Updated: The State Bar of California has filed discipline charges against former Los Angeles City Attorney Carmen Trutanich, the Los Angeles Times reported.

The charges stem from a death penalty case Trutanich handled in 1985, well before he was elected city attorney in 2009, the State Bar of California said in a press release. Trutanich, a prosecutor in the Los Angeles District Attorney’s office at the time, is accused of withholding the real name of a witness and failing to correct false testimony in the murder prosecution of Barry Williams.

Williams’s conviction and sentence for killing Jerome Dunn were vacated, and a writ of habeas corpus granted last year, 31 years after the trial. According to the Times, the State Bar disciplinary notice says Trutanich knowingly or negligently withheld the true name of witness Arlean McKay, who was driving a car from which witness Patricia Lewis saw Williams commit the murder. On the stand, Lewis said the driver was “Jean Rivers.” Trutanich did not correct her.

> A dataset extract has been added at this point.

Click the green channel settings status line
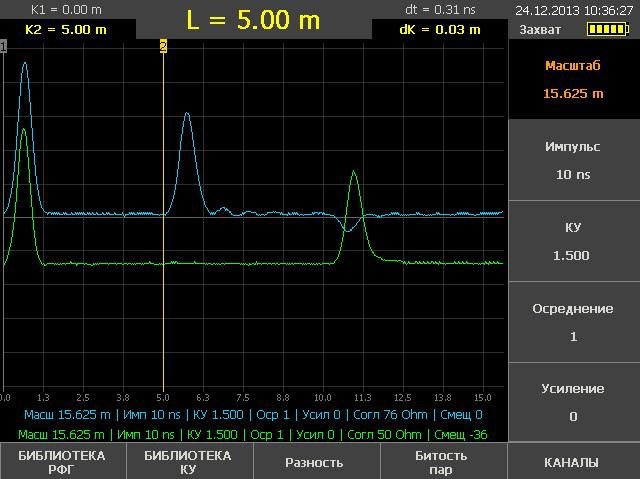This screenshot has height=479, width=640. (253, 434)
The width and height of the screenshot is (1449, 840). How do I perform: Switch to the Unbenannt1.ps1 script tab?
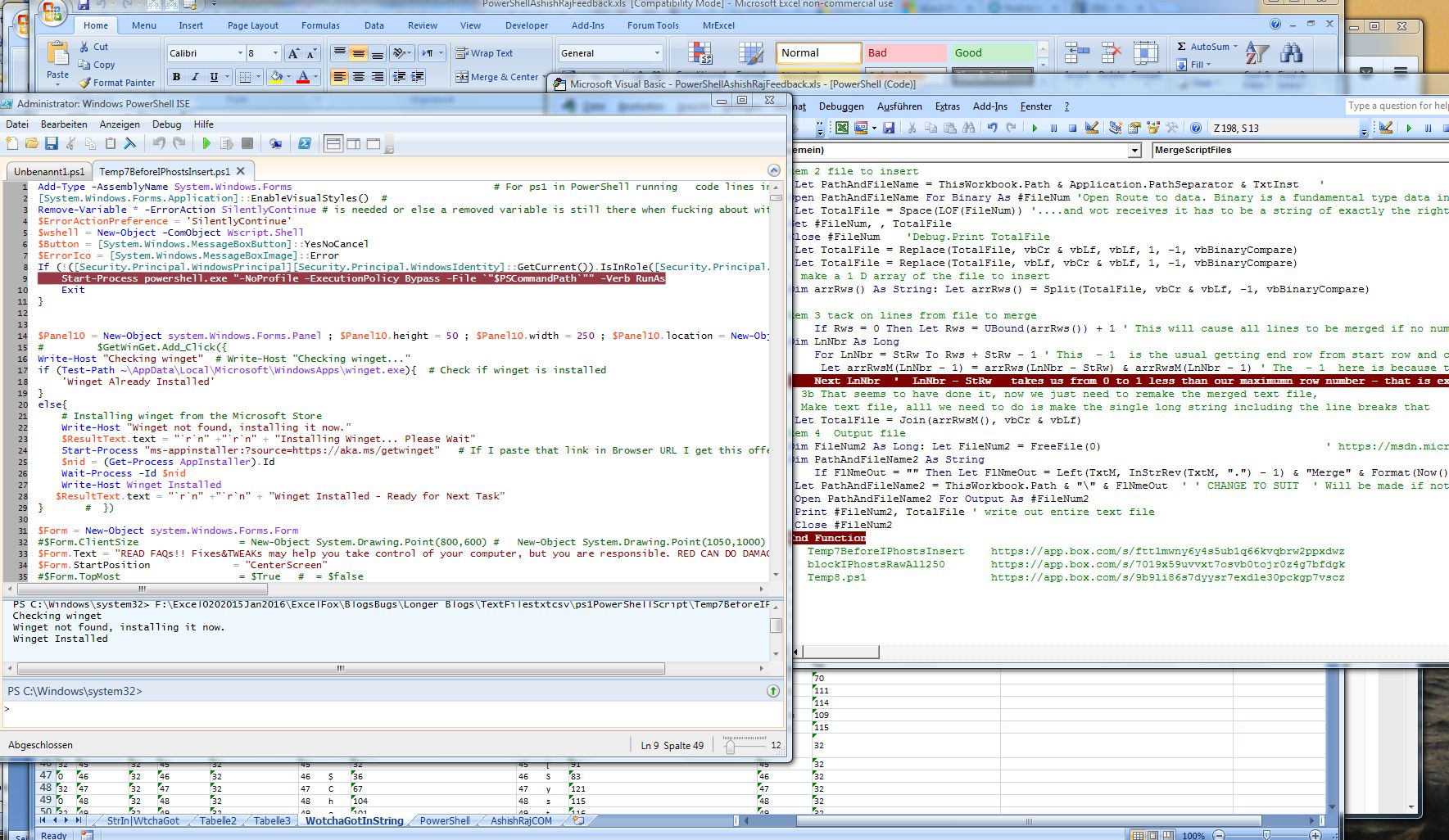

Lewis lied to protect McKay, the Times says. But the State Bar says Trutanich knew it was a lie, and his notes showed both names, at one point written next to each other and in quotation marks.

Trutanich has repeatedly denied this. In the habeas case, the Times says, he told the judge that he had turned over both names to defense attorneys, and also that he never knew McKay’s real name. He told the Times in 2016 that it “never happened,” and that “I’m sure as hell not going to my grave and meeting my maker having hid information in a death penalty case.”

But in a ruling last year, District Judge David O. Carter of the Central District of California found otherwise. A March 2016 opinion says the first time the defense learned that Rivers was really McKay was in the 1990s, during state habeas proceedings. Thus, Trutanich failed to turn over material evidence in violation of Brady v. Maryland, and failed to correct false testimony, which the court found “deeply troubling.”

Those actions demonstrated “moral turpitude, dishonesty or corruption,” the State Bar wrote in its disciplinary notice.

David Cameron Carr, a professional responsibility attorney at Klinedinst in Los Angeles, issued a press statement saying Trutanich denies the disciplinary charges and “looks forward to defending himself before the State Bar of California.”

Williams remains in custody, serving time for a different murder.

Under California’s attorney discipline system, the charges against Trutanich will be heard in State Bar Court, which handles attorney discipline. A hearing is set for March 13. The California Supreme Court reviews all State Bar Court convictions.

Trutanich served the city of Los Angeles for four years, but lost popularity after pursuing harsh prosecutions of people accused of minor crimes like hanging billboards illegally, LA Weekly reported at the time. According to State Bar of California records, he works for the law firm Tucker Ellis in Los Angeles.

Updated at 7:25 p.m. to add Klinedinst press statement.